Industry Updates

Large Increase In Business Email Hacking Incidents

Given the rate of increase in the number of hacking attacks, it was predicted early on that 2018 would be another record setting year. That came with more hack attempts and more successful attacks than were seen in 2017.  Sadly, that prediction proved to be correct.

What few people had anticipated, however, was how big of an increase we’d see.

While the number of attacks generally increased throughout 2018, few areas saw more explosive growth than BEC, which stands for Business Email Compromise attacks.  Those hacks accounted for a mind-boggling 476 percent surge between the fourth quarter of 2017 and the fourth quarter of 2018.  To give that number some context, by comparison, the number of email fraud attempts against businesses also increased by by just 226 percent over the same period, which while staggering, is paltry by comparison.

BEC attacks therefore win the dubious honor of being the fastest growing security risk on the current threat matrix, and the most likely type of attack that businesses are likely to experience.

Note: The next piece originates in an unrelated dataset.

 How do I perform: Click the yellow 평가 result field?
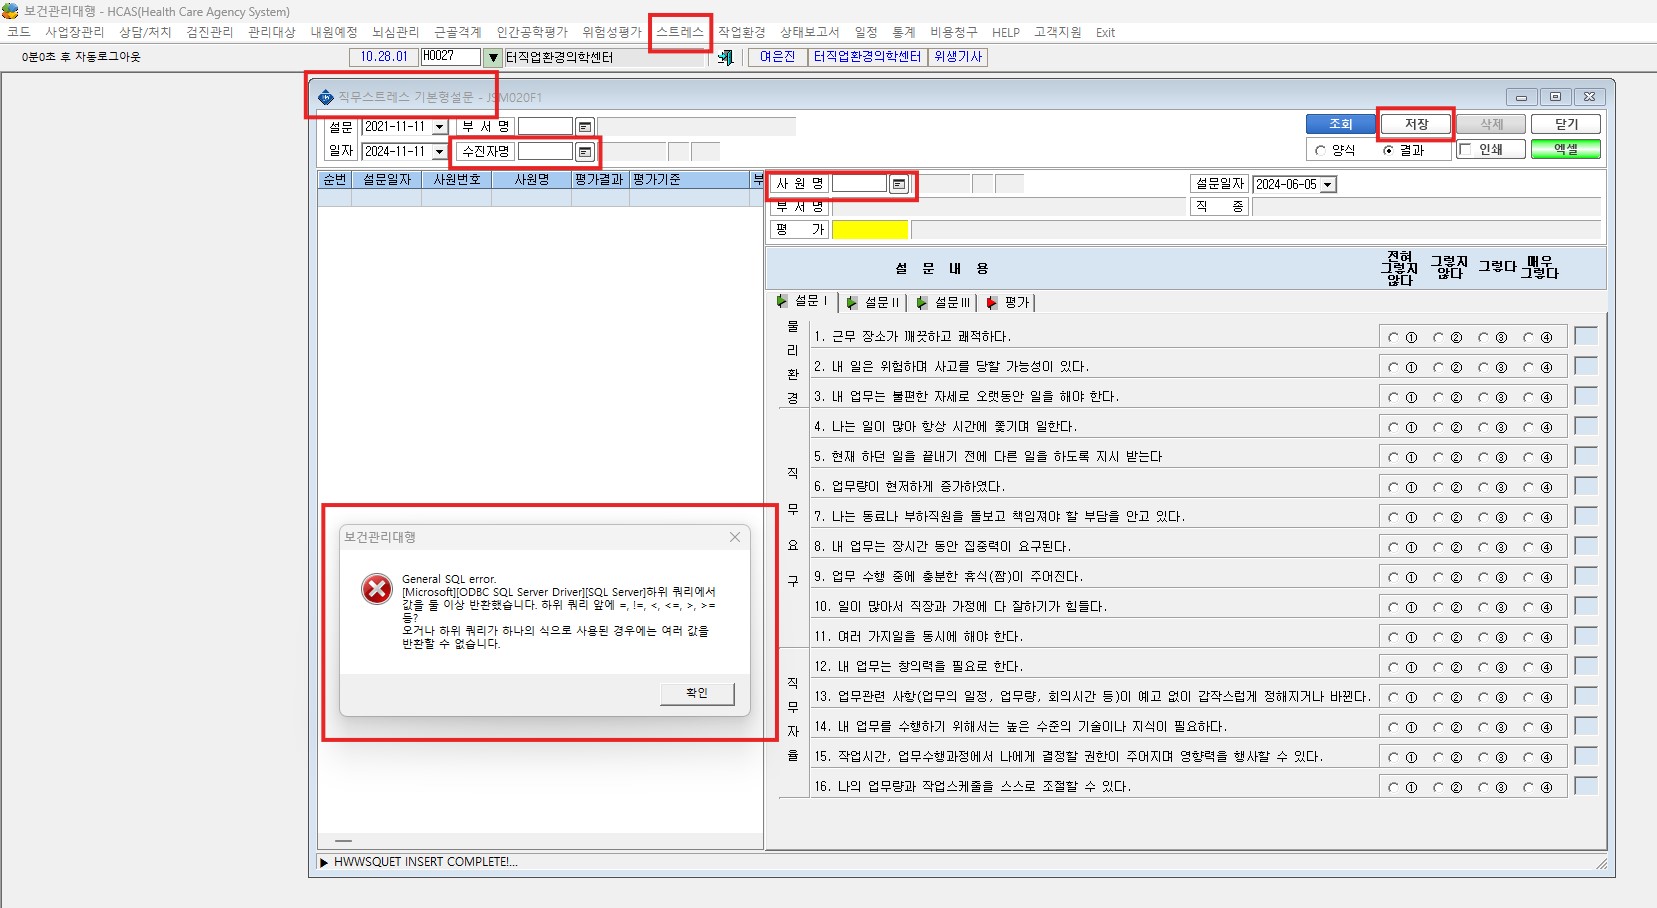click(870, 230)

These are, at their core, social engineering attacks that target specific employees of a firm, typically in the company’s finance department.  The goal is to convince them that they’re dealing with a vendor the company regularly does business with and convince them to send large sums of money. This is typically via wire transfer to accounts that, at first glance, appear to be legitimate vendor accounts, but which of course are controlled by the attackers.

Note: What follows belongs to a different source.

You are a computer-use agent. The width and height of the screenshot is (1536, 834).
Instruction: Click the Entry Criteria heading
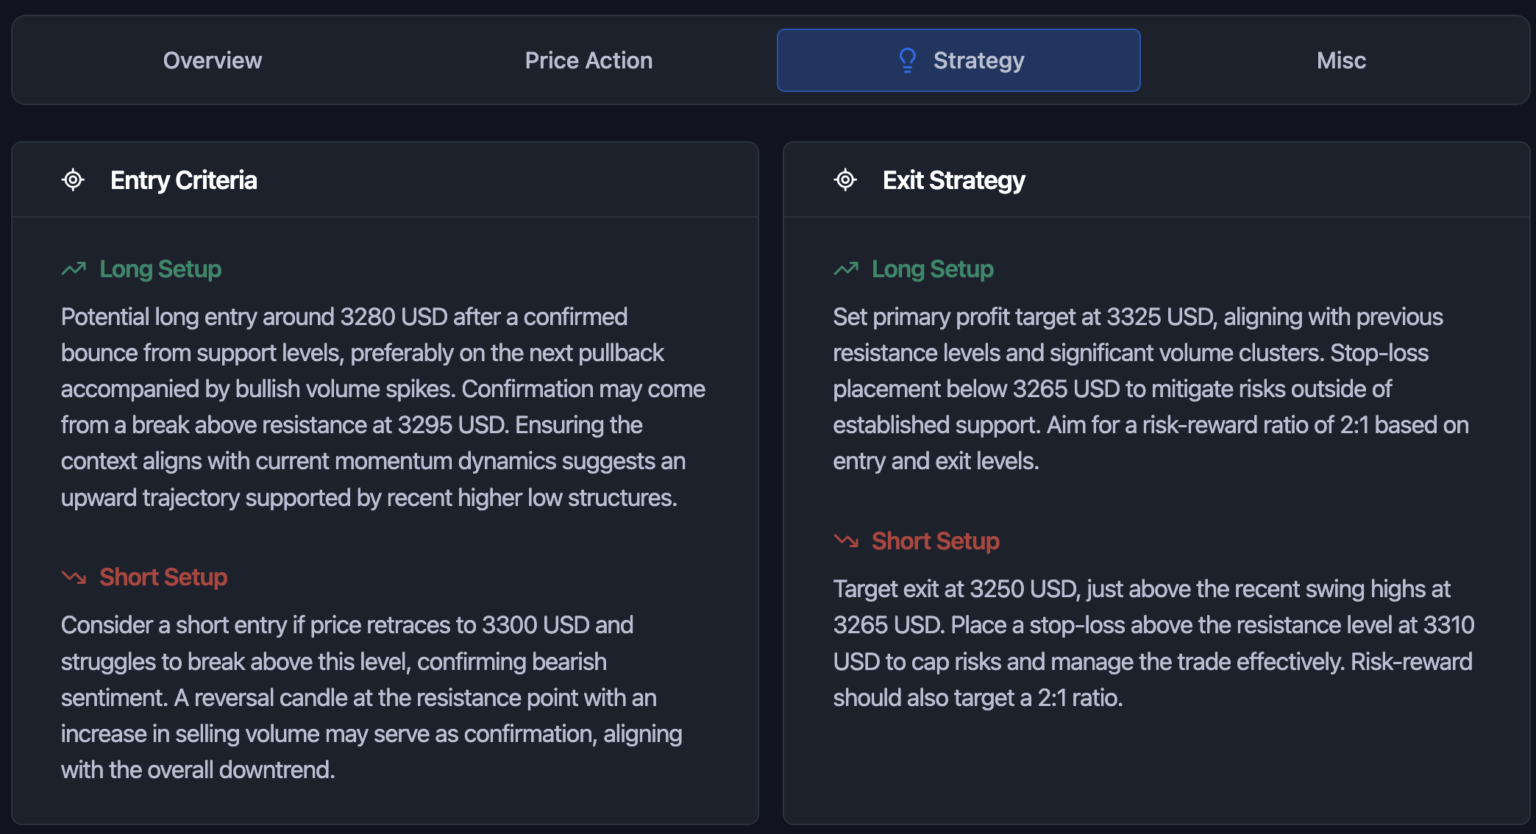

While less sophisticated attacks rely on poisoned files or URLs to do their damage, these attacks rely on trust and psychology.  As such, they’re significantly more difficult to spot, which is one of the many reasons they can be so devastating.  By the time the victims realize what has happened, it’s far too late.

Vigilance is the only real way to combat this form of attack, so be sure your employees understand the risks and that they are are on their guard. Lastly, verify any significant transfer of funds in person.  Better to be safe than sorry.